An example SAML authentication webflow:

There are three parties involved in the authentication: the user's browser, the Service Provider (SP) - saml-example in this example, and the Identity Provider (IDP). The IDP can be any SAML 2.0 identity provider.

The negotiation looks like this:

First, note that the SP and IDP never directly interact. All the requests go from browser to SP or browser to IDP.

Request 1 is to a secure resource on the SP. The SP doesn't have an authenticated session for the browser, so it returns a special "SAML Login 1" response. This is generated by pac4j and opensaml in saml-example. The response is a form that auto-submits itself (request 2) to the IDP. The form includes a SAMLRequest parameter that encodes it's identity.

The IDP determines the user is not yet authenticated, and presents a login form where the user enters their IDP creds (requests 3 and 4).

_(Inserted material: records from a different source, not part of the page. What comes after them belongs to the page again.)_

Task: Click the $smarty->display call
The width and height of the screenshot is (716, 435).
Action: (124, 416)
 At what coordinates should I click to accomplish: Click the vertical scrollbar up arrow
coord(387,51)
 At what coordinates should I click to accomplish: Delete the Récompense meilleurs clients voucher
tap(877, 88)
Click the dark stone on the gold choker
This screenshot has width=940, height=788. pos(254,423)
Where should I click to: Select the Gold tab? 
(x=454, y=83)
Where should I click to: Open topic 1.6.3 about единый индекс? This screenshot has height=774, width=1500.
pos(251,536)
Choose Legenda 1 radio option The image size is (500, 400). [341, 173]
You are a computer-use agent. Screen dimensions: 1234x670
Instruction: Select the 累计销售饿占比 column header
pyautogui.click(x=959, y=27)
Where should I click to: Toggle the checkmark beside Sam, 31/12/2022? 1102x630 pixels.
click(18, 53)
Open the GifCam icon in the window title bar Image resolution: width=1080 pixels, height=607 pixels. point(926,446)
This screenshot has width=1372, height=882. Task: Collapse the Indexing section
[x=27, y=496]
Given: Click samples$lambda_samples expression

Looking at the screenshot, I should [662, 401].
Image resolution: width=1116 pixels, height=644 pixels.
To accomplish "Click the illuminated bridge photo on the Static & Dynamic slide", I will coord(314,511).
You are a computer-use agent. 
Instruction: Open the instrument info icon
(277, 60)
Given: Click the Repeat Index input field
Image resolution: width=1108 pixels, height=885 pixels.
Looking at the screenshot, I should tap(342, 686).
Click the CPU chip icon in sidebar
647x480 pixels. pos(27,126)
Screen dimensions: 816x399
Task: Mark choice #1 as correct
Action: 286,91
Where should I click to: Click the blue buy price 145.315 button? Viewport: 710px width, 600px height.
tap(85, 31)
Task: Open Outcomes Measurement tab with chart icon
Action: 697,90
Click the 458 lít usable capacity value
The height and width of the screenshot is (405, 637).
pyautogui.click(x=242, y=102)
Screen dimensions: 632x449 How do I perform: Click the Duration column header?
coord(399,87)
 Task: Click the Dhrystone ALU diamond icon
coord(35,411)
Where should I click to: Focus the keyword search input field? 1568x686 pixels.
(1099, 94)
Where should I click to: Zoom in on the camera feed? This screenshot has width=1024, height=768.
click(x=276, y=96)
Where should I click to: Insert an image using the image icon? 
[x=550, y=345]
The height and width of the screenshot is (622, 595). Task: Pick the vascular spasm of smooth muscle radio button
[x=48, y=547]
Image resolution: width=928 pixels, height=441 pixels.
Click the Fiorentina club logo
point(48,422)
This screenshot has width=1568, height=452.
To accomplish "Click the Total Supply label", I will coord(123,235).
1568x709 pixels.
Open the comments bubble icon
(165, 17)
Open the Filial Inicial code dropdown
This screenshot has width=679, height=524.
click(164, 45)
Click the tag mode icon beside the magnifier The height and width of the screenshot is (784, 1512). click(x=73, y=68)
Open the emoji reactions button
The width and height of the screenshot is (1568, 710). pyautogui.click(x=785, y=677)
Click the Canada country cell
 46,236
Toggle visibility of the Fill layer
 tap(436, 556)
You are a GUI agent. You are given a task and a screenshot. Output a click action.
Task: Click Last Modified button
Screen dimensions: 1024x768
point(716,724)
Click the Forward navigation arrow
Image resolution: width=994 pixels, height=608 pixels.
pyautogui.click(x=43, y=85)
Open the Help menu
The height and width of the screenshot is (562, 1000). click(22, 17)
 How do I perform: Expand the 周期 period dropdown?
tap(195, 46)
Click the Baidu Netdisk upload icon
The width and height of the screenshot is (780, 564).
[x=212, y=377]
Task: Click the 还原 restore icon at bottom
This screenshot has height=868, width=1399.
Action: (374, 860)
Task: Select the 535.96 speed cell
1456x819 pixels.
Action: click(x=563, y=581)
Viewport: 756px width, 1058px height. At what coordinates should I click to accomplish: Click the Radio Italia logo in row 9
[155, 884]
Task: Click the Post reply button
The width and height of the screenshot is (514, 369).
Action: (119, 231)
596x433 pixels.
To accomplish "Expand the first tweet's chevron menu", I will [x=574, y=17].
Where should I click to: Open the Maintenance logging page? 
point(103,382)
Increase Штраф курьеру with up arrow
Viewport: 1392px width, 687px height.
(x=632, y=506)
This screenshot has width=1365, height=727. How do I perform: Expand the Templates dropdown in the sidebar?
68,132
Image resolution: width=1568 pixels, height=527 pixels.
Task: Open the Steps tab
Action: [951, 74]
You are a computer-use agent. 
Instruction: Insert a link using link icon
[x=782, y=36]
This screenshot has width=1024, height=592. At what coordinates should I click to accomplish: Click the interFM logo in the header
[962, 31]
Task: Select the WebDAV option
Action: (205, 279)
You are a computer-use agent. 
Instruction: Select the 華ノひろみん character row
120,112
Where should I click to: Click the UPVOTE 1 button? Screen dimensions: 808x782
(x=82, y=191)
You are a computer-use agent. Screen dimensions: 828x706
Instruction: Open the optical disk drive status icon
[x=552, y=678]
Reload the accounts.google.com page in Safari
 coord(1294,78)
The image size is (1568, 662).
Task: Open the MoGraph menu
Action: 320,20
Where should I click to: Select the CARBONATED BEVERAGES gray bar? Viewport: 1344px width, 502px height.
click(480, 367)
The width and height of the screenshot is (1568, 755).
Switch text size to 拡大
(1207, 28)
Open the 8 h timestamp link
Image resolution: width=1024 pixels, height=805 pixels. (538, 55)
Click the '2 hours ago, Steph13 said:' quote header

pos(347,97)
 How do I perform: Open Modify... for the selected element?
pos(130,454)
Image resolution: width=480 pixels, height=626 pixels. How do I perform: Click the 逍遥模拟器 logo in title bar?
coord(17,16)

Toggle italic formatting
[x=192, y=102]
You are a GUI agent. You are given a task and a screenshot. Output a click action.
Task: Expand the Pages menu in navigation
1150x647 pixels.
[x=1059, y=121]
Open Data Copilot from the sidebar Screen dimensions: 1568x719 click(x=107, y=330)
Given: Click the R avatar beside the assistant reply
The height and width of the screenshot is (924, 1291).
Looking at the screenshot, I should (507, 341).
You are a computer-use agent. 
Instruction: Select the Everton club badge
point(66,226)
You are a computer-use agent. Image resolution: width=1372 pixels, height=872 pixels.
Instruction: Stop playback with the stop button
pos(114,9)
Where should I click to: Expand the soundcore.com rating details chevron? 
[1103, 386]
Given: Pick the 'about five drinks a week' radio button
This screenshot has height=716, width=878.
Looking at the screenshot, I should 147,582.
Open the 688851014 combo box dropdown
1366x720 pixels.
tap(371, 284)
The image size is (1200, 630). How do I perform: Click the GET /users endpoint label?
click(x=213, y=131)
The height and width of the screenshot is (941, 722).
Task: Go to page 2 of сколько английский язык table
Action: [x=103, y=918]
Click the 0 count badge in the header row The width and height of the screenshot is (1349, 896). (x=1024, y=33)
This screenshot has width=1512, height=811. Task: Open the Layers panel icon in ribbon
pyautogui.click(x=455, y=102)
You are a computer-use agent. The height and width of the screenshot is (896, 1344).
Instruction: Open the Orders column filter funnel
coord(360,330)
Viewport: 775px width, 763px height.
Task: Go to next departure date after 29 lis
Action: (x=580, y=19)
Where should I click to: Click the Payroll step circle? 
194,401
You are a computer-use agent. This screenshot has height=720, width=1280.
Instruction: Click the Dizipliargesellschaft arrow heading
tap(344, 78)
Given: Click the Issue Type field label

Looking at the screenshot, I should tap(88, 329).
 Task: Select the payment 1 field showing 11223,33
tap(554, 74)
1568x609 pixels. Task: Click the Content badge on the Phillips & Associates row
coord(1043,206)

The response to the successful login is another auto-submitting form, this time with a SAMLResponse parameter. This is auto-sumbitted to the SP callback URL.

When the form is submitted the SP decodes the SAMLResponse and gets the user credentials and profile. Done!

Create a java keystore and create a key pair with alias saml in the current directory.

keytool -genkey -keyalg RSA -alias saml -keypass changeit -keystore trust.keystore -storepass changeit

Copy the IDP metadata XML document to src/main/resources/idp-metadata.xml. Build, run and browse to localhost:8080.